(Entries taken from a collection)
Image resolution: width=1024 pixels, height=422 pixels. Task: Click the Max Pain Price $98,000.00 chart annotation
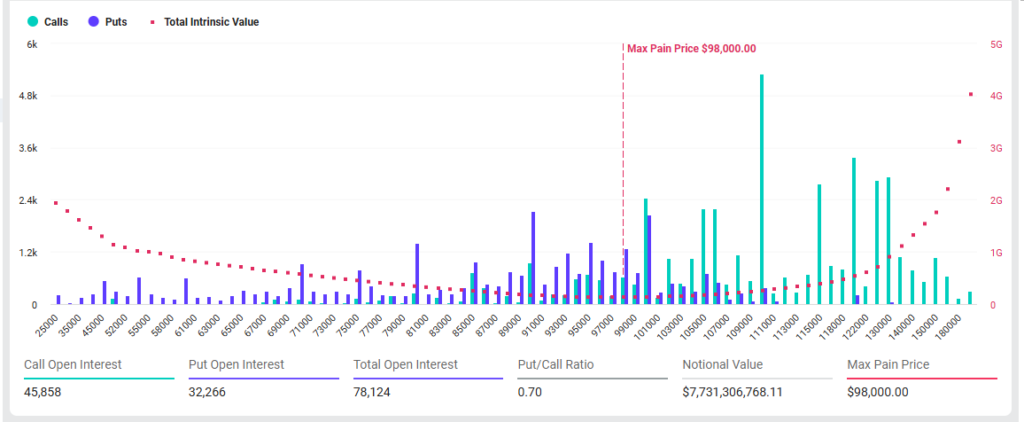coord(691,48)
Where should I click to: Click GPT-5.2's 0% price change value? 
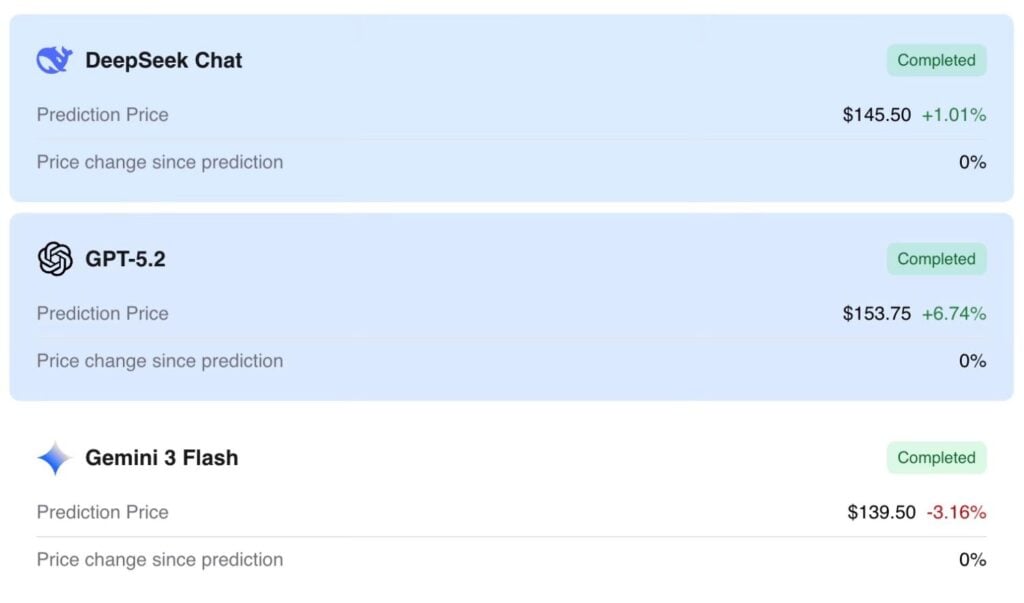point(972,361)
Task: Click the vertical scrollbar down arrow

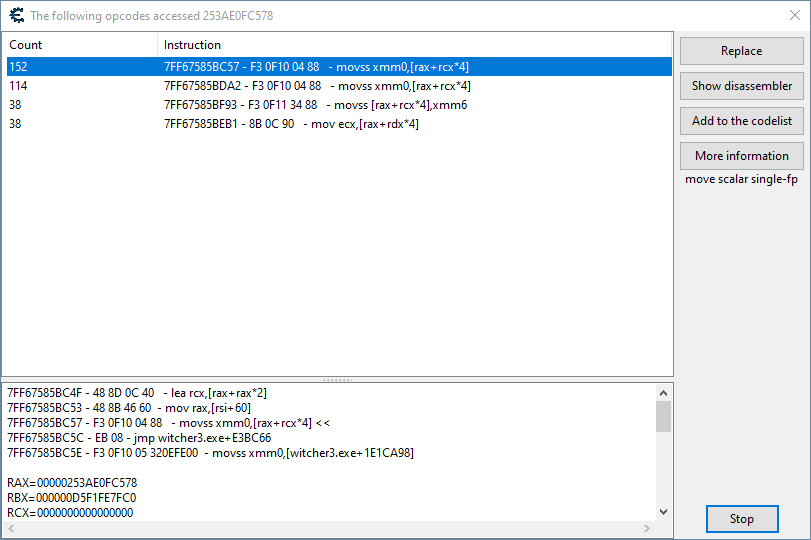Action: click(x=663, y=512)
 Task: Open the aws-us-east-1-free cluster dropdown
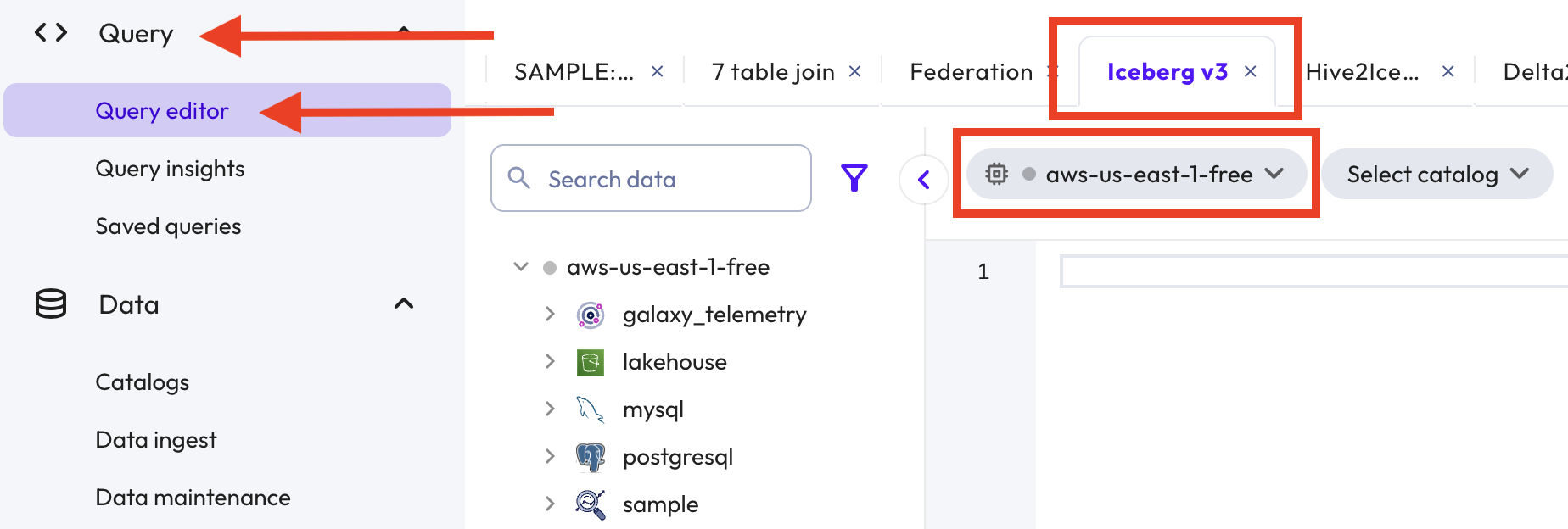tap(1136, 175)
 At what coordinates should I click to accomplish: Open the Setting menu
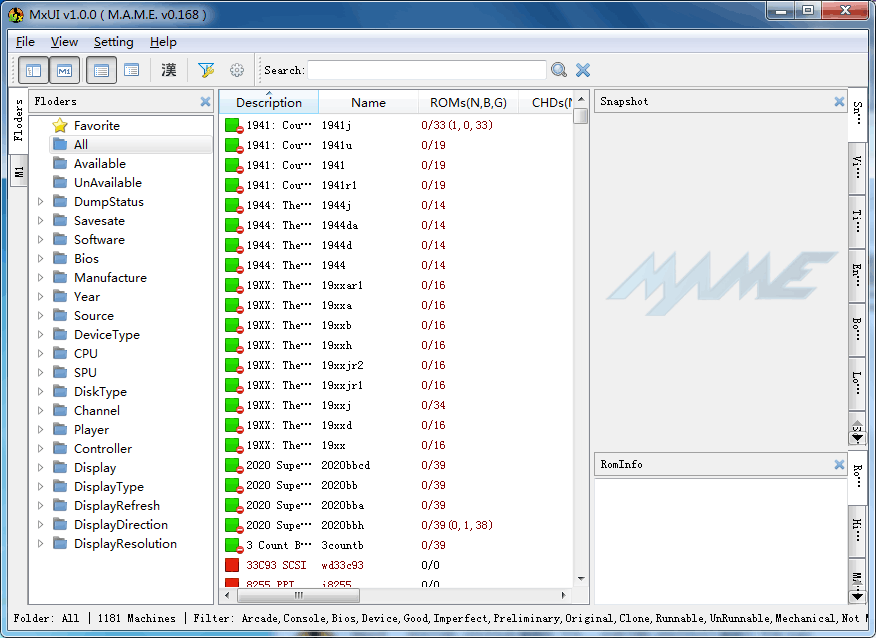tap(113, 42)
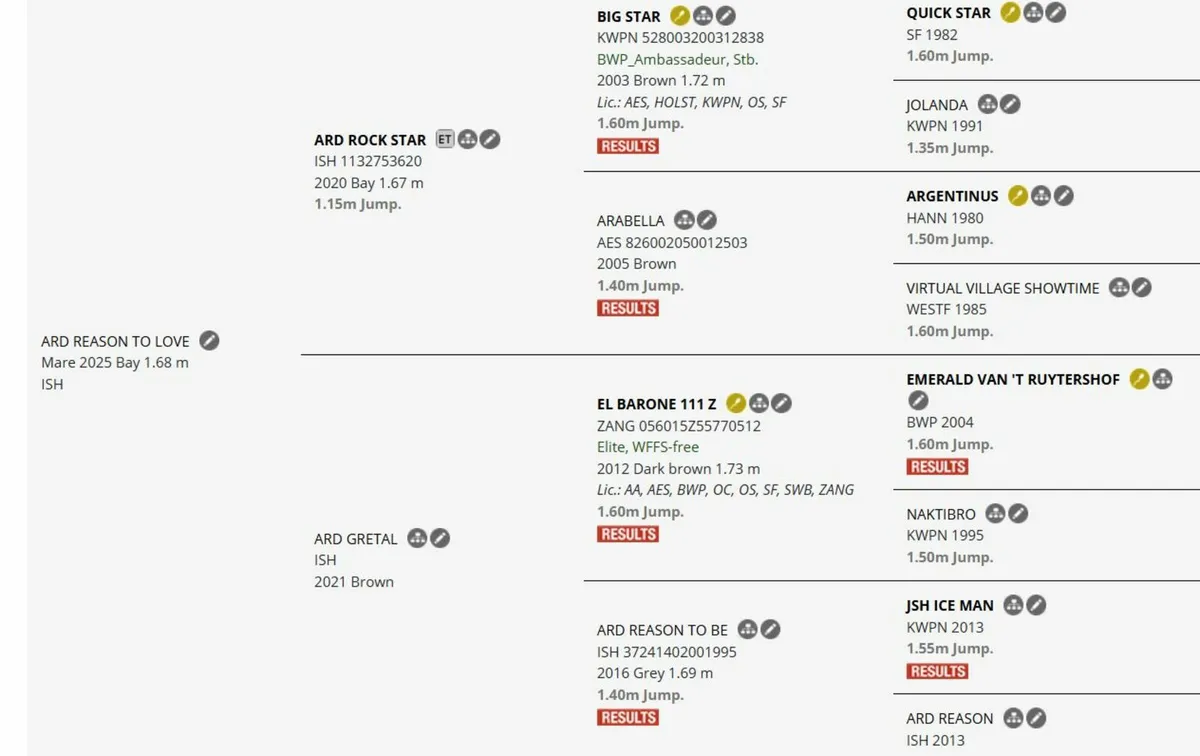
Task: View RESULTS for ARD REASON TO BE
Action: pos(628,717)
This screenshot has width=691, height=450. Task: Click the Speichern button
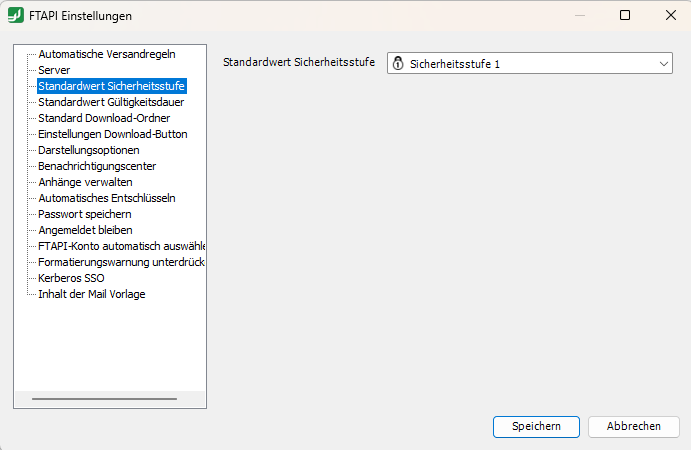click(536, 426)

■ What the exercise asks:
From the line that contains "Where should I" to the last line of the data above, inclusive, transcribe every line exactly and only those lines, omitting pictures.

■ Answer space:
Where should I click to: Click GPT-5.2's 0% price change value? 
point(972,361)
Task: Click the vertical scrollbar down arrow

Action: click(x=663, y=512)
 Task: Open the aws-us-east-1-free cluster dropdown
tap(1136, 175)
 At what coordinates should I click to accomplish: Open the Setting menu
tap(113, 42)
Task: View RESULTS for ARD REASON TO BE
Action: pos(628,717)
This screenshot has width=691, height=450. Task: Click the Speichern button
click(536, 426)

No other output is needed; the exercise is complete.